70th Anniversary: The First Women in Auschwitz moved to Birkenau - Rena's Promise

On August 6, 1942, a start was made to move female prisoners out of the main camp (Auschwitz I) to Birkenau. Though the records of the numbers of women in Auschwitz at that time, have been lost; we do know that new transports were numbering women at 15,000+ (men, of which there were a great more, were being numbered in the 50,000+ range). One of the few women to survive from the first registered transport of Jews (all young women) tells us of that day in her memoir RENA'S PROMISE: "Wait! We've turned. We are moving away from Auschwitz.[1] Voices murmur through our ranks. We march. This is a change to our routine. The unknown is dangerous. Eyes vigilant, senses alert, we march away from Auschwitz, away from the walls and watchtowers. The sun sets. There are fences and more barbed wire towering before us. We march under a different gate with the same sign, ARBEIT MACHT FREI. We are not fooled... They have moved with us to this new camp... The floor is dirt. There are no bunk beds here; there are shelves, wood planks, three tiers high. We are supposed to sleep here? Where are the mattresses? Our beds look like horse stalls. There is a sour smell of human odor. There are rags for blankets. We stand, squeezing our bread in our hands, unable to cope, unable to move. A girl begins to cry. Like fire in a stable her fear grabs us, and like dried straw we burn inside. Tears cannot quench these flames of disaster. We are lost. This is Birkenau" (Gelissen #1716, Rena's Promise). -------------------------------------------------------------------------------- [1] "August 5-10 [1942] .... The women's section at Auschwitz I is moved to Section B- Birkenau" (Rittner and Roth, 29 ). "Birkenau was a swamp fenced off by electrified wire. No roads whatsoever, no paths in between the blocks.... March to mid-August 1942 ... about 17,000 women prisoners, most of them Jews, arrived at Auschwitz.

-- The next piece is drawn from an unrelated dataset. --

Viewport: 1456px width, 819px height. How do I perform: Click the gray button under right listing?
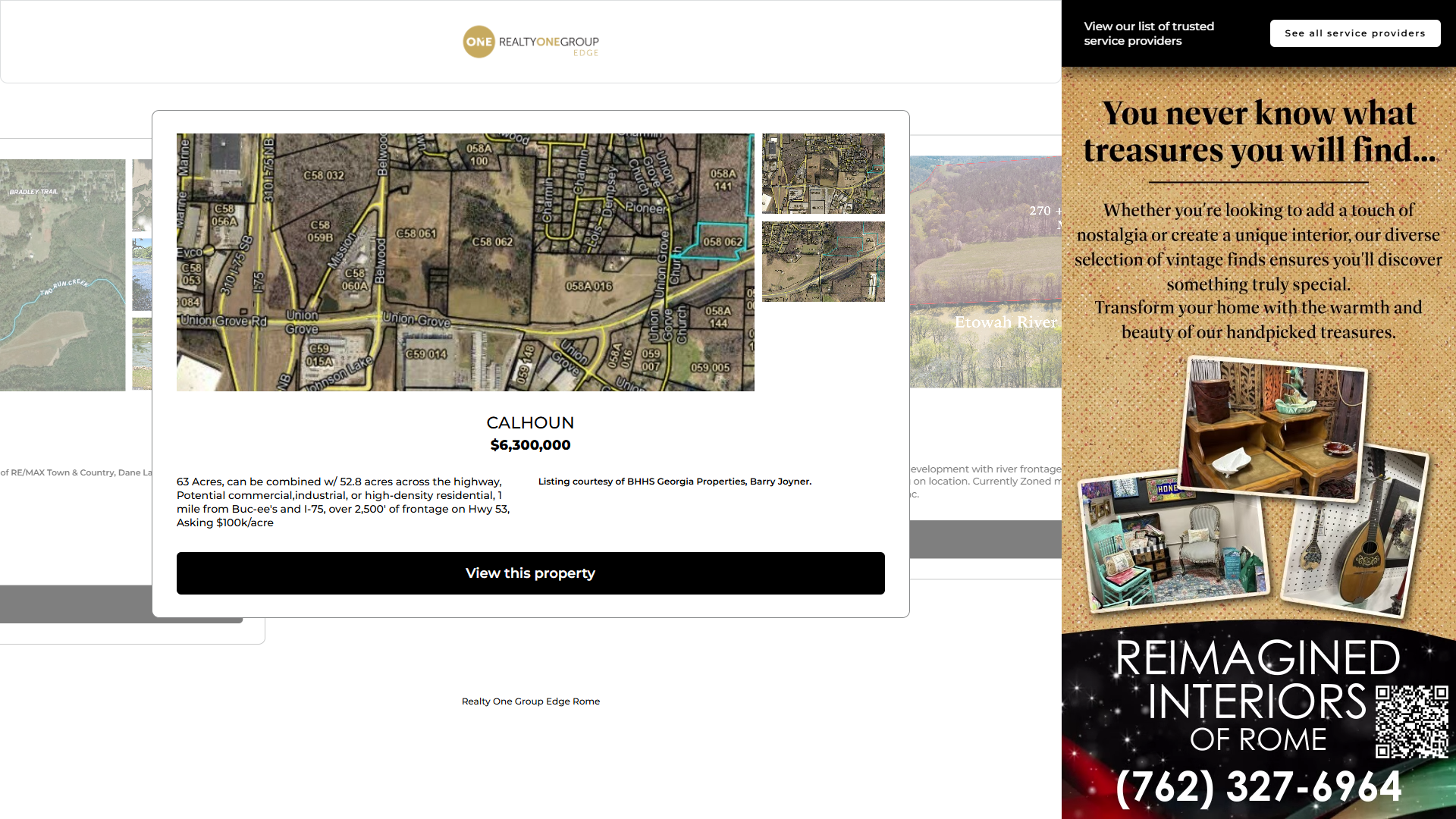(985, 539)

A large number of them (probably about 5,000) perished before the transfer of women to the camp at Birkenau" (Strzelecka, 401, 394).
Heather Dune Macadam should be included in that rare category of literary mystery masters such as Lawrence Block, Craig Holden, and Giles Blunt, whose lyrical prose and beautifully developed characters have a great deal to say about the troubled world we live in and its legacy of violence.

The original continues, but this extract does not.